What These Agents Actually Cost in Practice

SCU consumption isn’t huge per-run — but it’s not nothing, and it scales with usage. Running the Policy Configuration Agent on a substantial document, iterating on the Knowledge Source a few times, and then running the Change Review Agent on ten pending approvals in a single session can burn through a meaningful slice of your monthly SCU allocation if you’re on E5 inclusion.

A few guidelines:

Pre-provision SCUs if you plan to use agents regularly. Overage-only pricing is more expensive per unit and can make costs harder to predict.

Monitor the SCU usage dashboard from day one, before any production use. The graph in the Security Copilot portal shows consumption in near-real-time.

Don’t run agents speculatively. Every click of “Run” has a cost. Be intentional about when and why you’re invoking an agent.

Role-scope your access carefully. The agents inherit Intune RBAC. An over-permissioned role won’t break anything, but it means the agent sees more data than it needs to for the task.


Limitations to Keep in Mind

These agents are useful, but they’re early. A few things to carry into any deployment:

Advisory only. None of the agents take autonomous action. Every recommendation goes through admin review and approval. That’s the right design for an endpoint management context, but it means the time savings come from faster analysis, not eliminated steps.

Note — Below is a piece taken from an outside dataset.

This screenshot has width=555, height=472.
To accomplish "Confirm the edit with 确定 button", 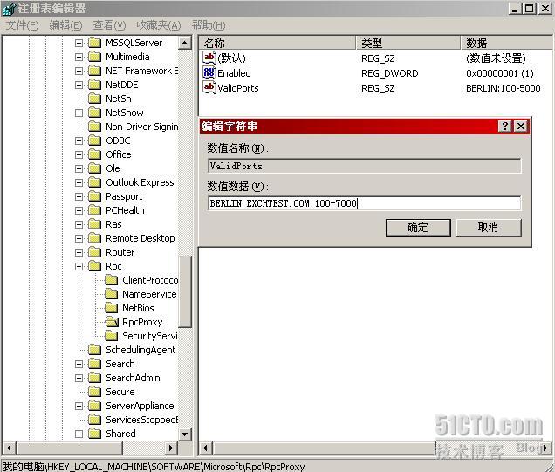I will pos(418,228).
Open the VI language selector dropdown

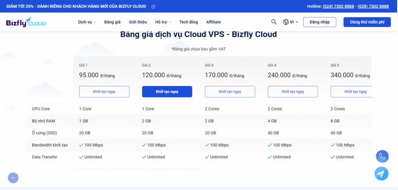point(294,22)
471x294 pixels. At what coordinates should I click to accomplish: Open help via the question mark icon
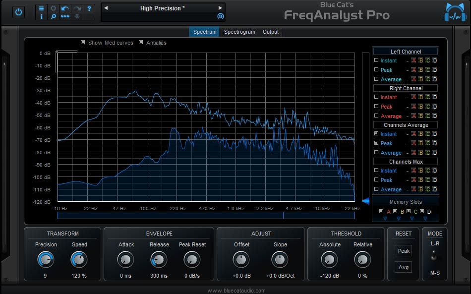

Signal aggregation, not semantic reasoning. The Change Review Agent evaluates metadata and cross-product signals. It doesn’t reason deeply about what a script or policy is actually doing. That gap matters for anything with real security weight.

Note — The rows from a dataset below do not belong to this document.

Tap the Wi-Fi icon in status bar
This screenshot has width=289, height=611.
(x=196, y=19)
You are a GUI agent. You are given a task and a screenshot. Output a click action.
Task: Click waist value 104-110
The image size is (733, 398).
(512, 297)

Plain English beats formal documents in the Policy Configuration Agent today. Structure your inputs accordingly until Microsoft improves the document parsing layer.

SCU availability is still rolling out. If you’re on M365 E5 and not seeing the 400 SCU/month inclusion yet, you’re not behind. The rollout goes through June 30, 2026.

These are not the Entra agents. The naming overlap (Entra has its own “Access Review Agent”) causes real confusion. The Intune agents and the Entra agents are separate, workload-specific assistants. Don’t conflate them.


Where This Is Going

The direction is right. Agents embedded in the workload, surfacing where the work actually happens, with human approval checkpoints built in. That’s a sensible model for bringing AI into endpoint management.

The Change Review Agent is one good iteration away from being genuinely powerful, specifically if Microsoft adds script-body risk classification to the evaluation pipeline. The Policy Configuration Agent already produces value for teams dealing with compliance baselines, once you understand how to feed it. The Vulnerability Remediation Agent, when broadly available, could meaningfully reduce the friction between Defender findings and Intune remediation actions.

For now: set up your SCU capacity, run the Policy Configuration Agent against a real compliance document, and watch the SCU meter. Start building familiarity with the tool before it becomes more capable. The agents are not going to replace the need for Intune expertise — but for teams that already have it, they’re a useful addition to the workflow.